Florencia, Macri's youngest daughter, was kidnapped on April 30, 2003, and freed a week later after a ransom of nearly a million dollars was reportedly paid. The federal postal service contract with Socma, through Correos Argentinos, was rescinded, citing the company's debt to taxpayers of US$296 million. Pago Fácil, the electronic funds transfer service operated by Socma, became one of the group's leading firms, processing over 7 million payments a month. Among the group's most significant real estate developments after 2004 was the Mulieris Towers, in Buenos Aires' Puerto Madero district.

Macri returned to the auto industry in 2007, when he obtained licensing to produce Chery automobiles, as well as their parts, which would be assembled in Uruguay. His son, Mauricio, was elected Mayor of Buenos Aires in 2007, and in 2008, the 78-year-old Macri divested Socma of two of its most important firms, Iecsa (construction) and Creaurban (real estate), in favor of Angelo Calcaterra, his nephew. Chery Socma, the joint venture with the Chinese automaker, exported its first units in September 2009.

Macri published a reflection on his over half-century as an Argentine businessman, El futuro es posible, in 2004. From 1949 when he arrived in Argentina Macri kept the suitcase with which he came.

==Panama Papers scandal==

In April 2016, following the leak to German newspaper Süddeutsche Zeitung of 11 million documents belonging to Panamanian law firm Mossack Fonseca, the leaked Panama Papers revealed that Mauricio Macri was listed as director of a Bahamas-based trading company that he did not disclose during his tenure as Mayor of Buenos Aires. Shortly after the Panama Papers made the news, Mauricio appeared in a short television interview in which he said his father, Franco Macri, had founded the company through a "legal operation". He added that the company had been intended to carry out investment operations in Brazil but the business was never completed.
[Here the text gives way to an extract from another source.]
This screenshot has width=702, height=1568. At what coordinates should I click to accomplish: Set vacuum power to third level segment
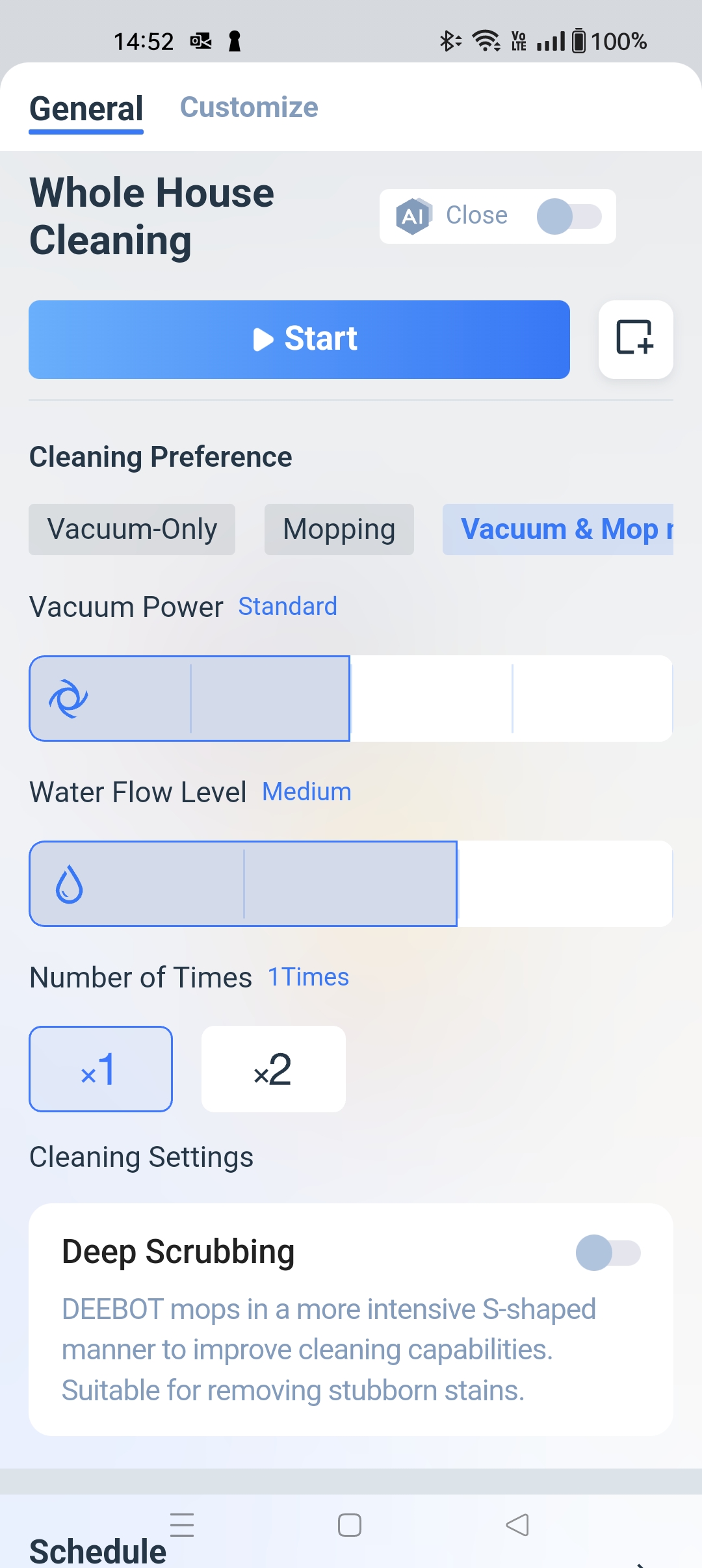pyautogui.click(x=431, y=699)
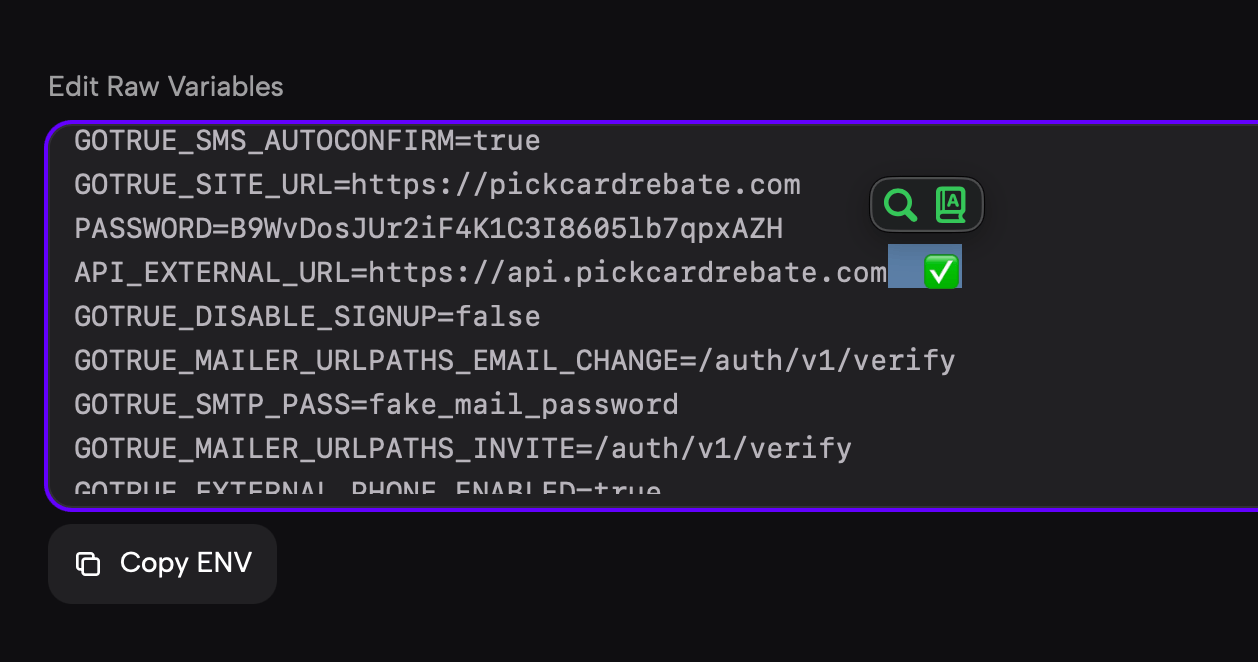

Journalist Joaquín Morales Solá considered it unlikely that Mauricio would be prosecuted for the Panama revelations. Mauricio appears himself in the directory, Franco Macri had reported it to the AFIP, and it was closed in 2008, just a year after Mauricio Macri became chief of government.

On 7 April 2016, federal prosecutor Federico Delgado began a formal investigation into Macri's involvement with Fleg Trading Ltd., the company registered in Panama for which President Macri was listed as director. Judge Sebastián Casanello was asked to start the file on the inquiry. The initial petition was made by Norman Martínez, deputy for the Front for Victory. Martínez claimed Macri could be guilty of perjury due to omissions made in his sworn statement. Martínez also referenced another offshore company, Kagemusha SA, which had been established in 1981 and to which President Macri also had connections.

==Death==
Macri died on March 2, 2019, in his house in Barrio Parque. Most Argentine politicians sent their condolences to Mauricio Macri, including (despite their rivalry) former president Cristina Fernández de Kirchner. He also received messages from other South American presidents, such as Brazilian Jair Bolsonaro, Bolivian Evo Morales, Paraguayan Mario Abdo Benítez, Peruvian Martín Vizcarra and the U.S. ambassador Edward Prado.

He was buried at the cemetery Jardín de Paz in Pilar. The Macri family arrived from San Martín de los Andes following a private funeral.